Yavuz betonte, dass das Museum ein Projekt der sozialen Verantwortung sei, und erklärte: "Die Motivation für die Entstehung des Projekts war die Entvölkerung der anatolischen Dörfer, die Beschädigung der architektonischen Struktur, das drohende Verschwinden von Schönheiten, die bewahrt werden müssen, der durch die Binnenmigration beschleunigte kulturelle Wandel, der begann, unsere eigenen Werte zu zerstören, und natürlich die Schuld der Dankbarkeit gegenüber dem Land, in dem ich geboren wurde."
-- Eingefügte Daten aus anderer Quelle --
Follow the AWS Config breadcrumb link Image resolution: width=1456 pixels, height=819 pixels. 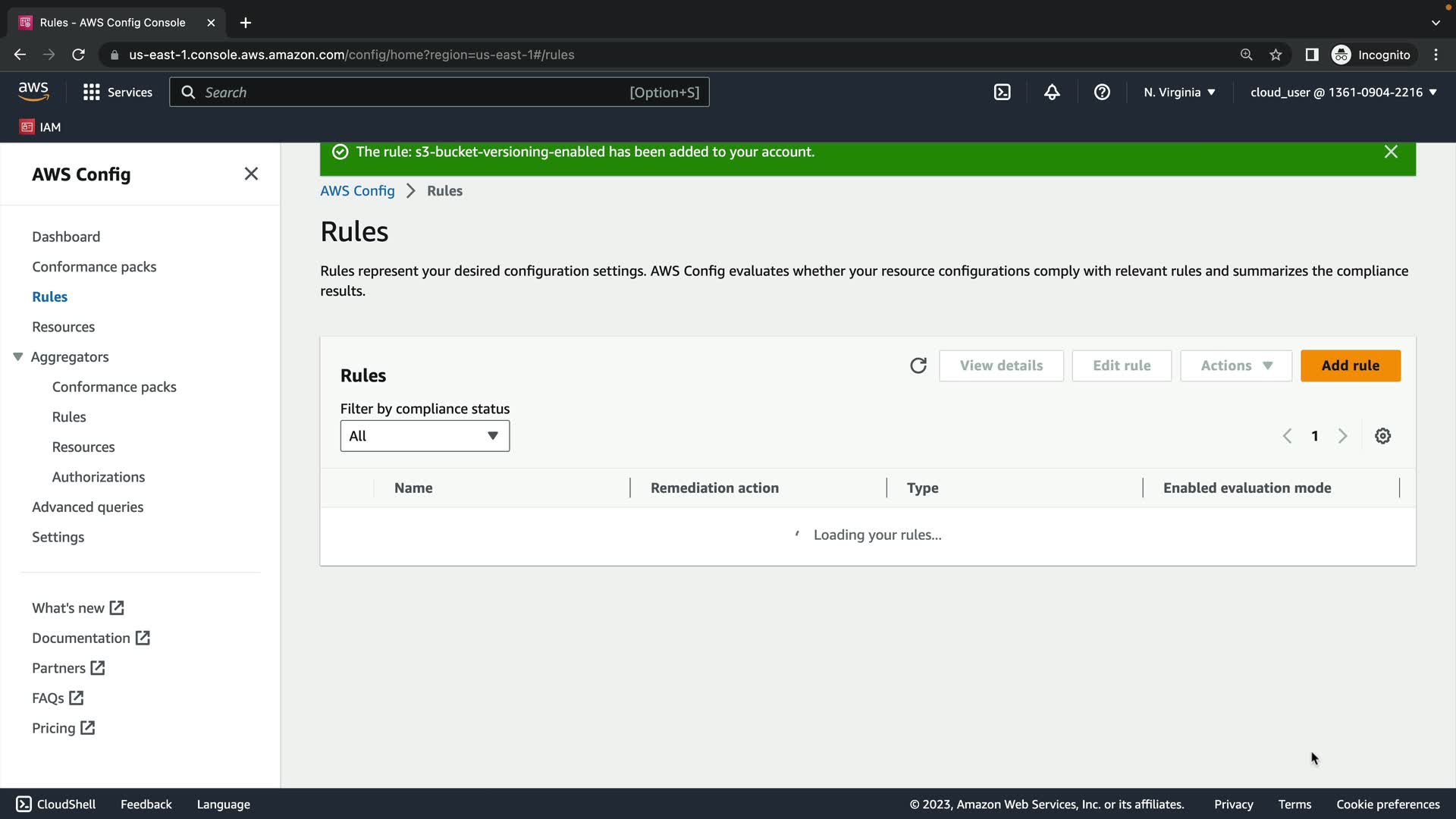click(x=357, y=191)
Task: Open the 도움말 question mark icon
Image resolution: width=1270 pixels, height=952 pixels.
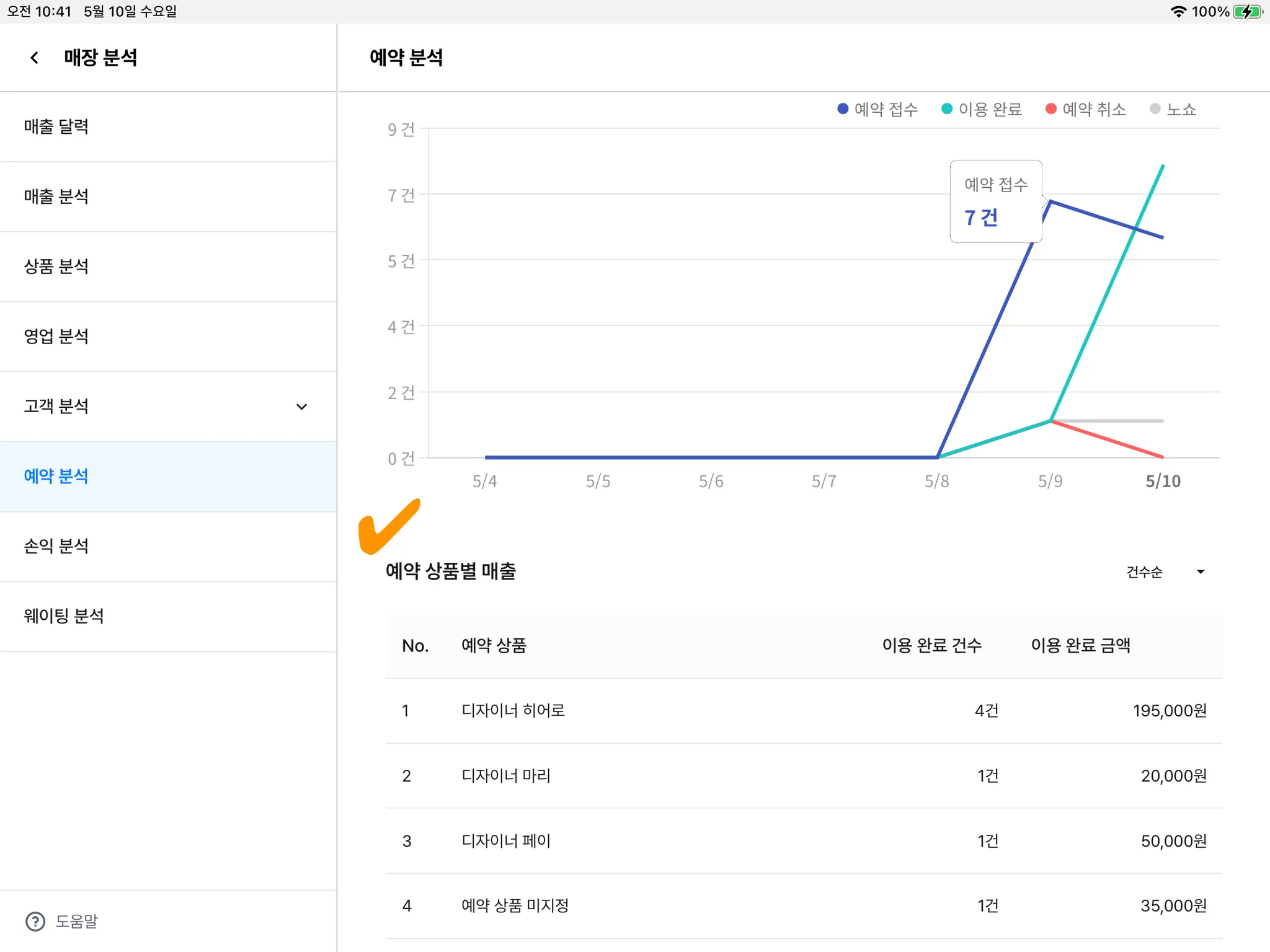Action: pos(35,922)
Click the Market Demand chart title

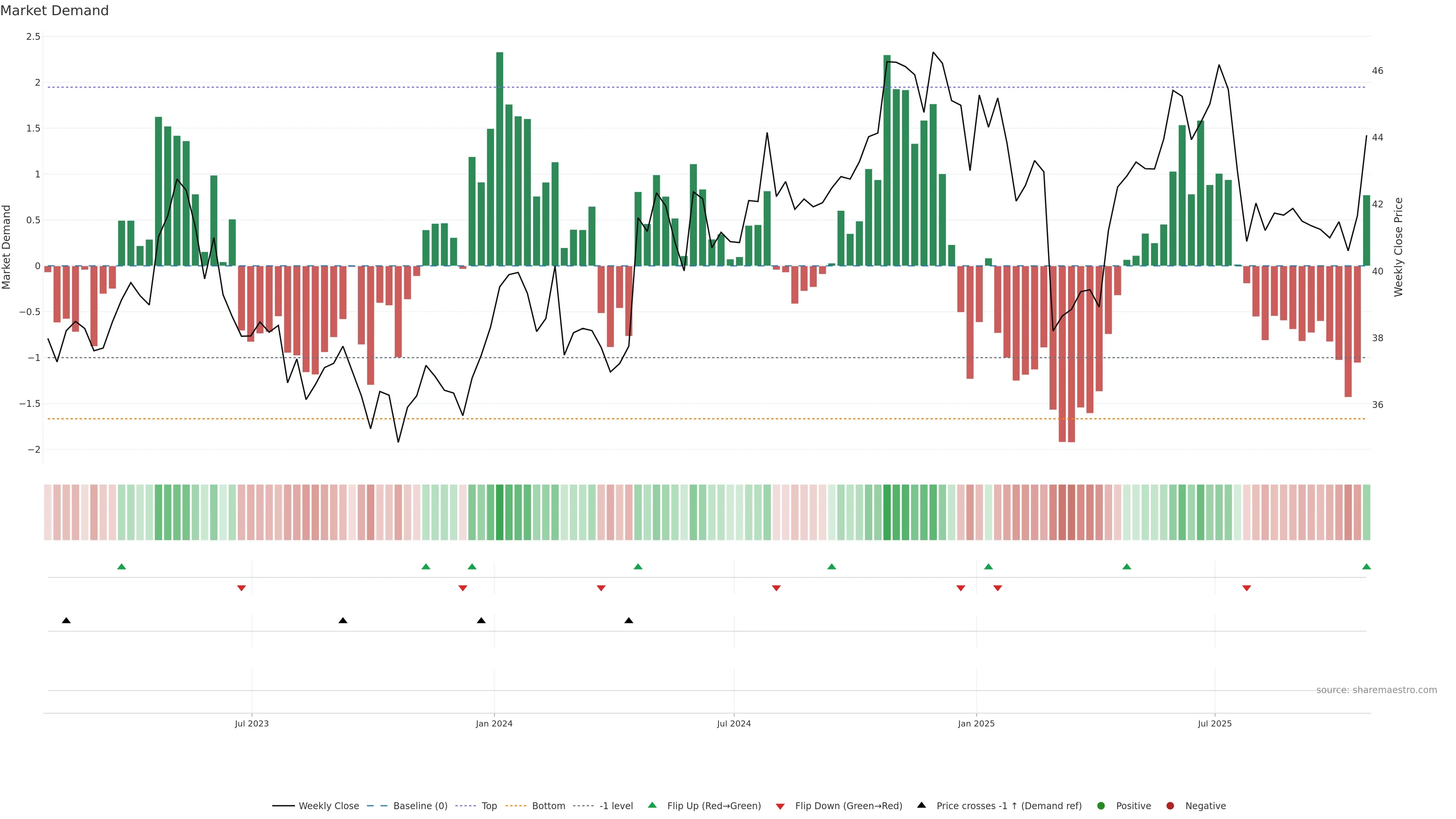click(x=55, y=11)
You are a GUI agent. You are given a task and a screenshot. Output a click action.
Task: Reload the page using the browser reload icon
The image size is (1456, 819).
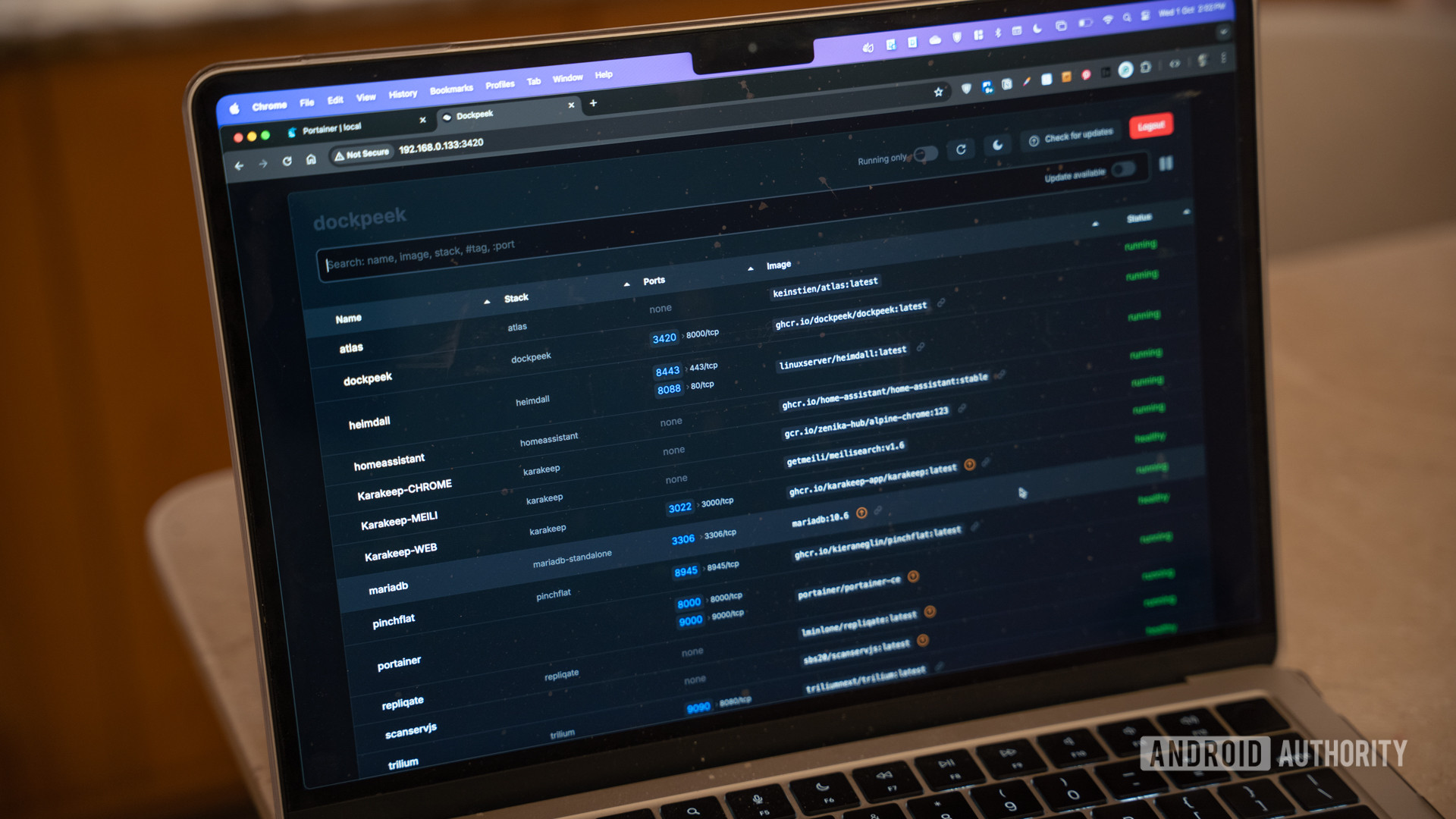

'WIR MÜSSEN UNSER ERBE SCHÜTZEN'

Yavuz wies darauf hin, dass sie mit dem Museum versuchen werden, die Probleme des ländlichen Lebens auf die Tagesordnung zu setzen, und dass es aus 26 Räumen besteht, die auf einer Fläche von 24 Tausend Quadratmetern mit Steinen errichtet wurden. Er bewertete die Situation wie folgt: "Eines unserer Mottos lautet: Ein Ort, an dem die Steine sprechen. Weil wir verlernt haben, mit Steinen zu sprechen, sind wir im Beton erstickt, und das überrollt unsere Werte. Die Europäische Union unternimmt in dieser Hinsicht wichtige Schritte. Auch wir als Land müssen unser materielles und immaterielles Erbe schützen. Unzählige unserer Kulturgüter gehen leider verloren, und der Bruch zwischen den Generationen beschleunigt diese Deformation."

Kenan Yavuz erklärte, dass sie bei ihren touristischen Aktivitäten die ursprünglichen Werte und Strukturen bewahren, und fügte hinzu:

"Damit der Tourismus nachhaltig ist, muss er sich auf alle Regionen Anatoliens ausbreiten. Das Projekt 'Kulturstraßen-Festivals' des Ministeriums für Kultur und Tourismus unterstützt uns in diesem Sinne. Wir müssen die Antwort auf die Frage finden, 'warum versuchen junge Menschen immer noch in die Stadt zu ziehen', obwohl es durch die Bereitstellung physischer und wirtschaftlicher Möglichkeiten keinen Grund mehr für die Landflucht gibt."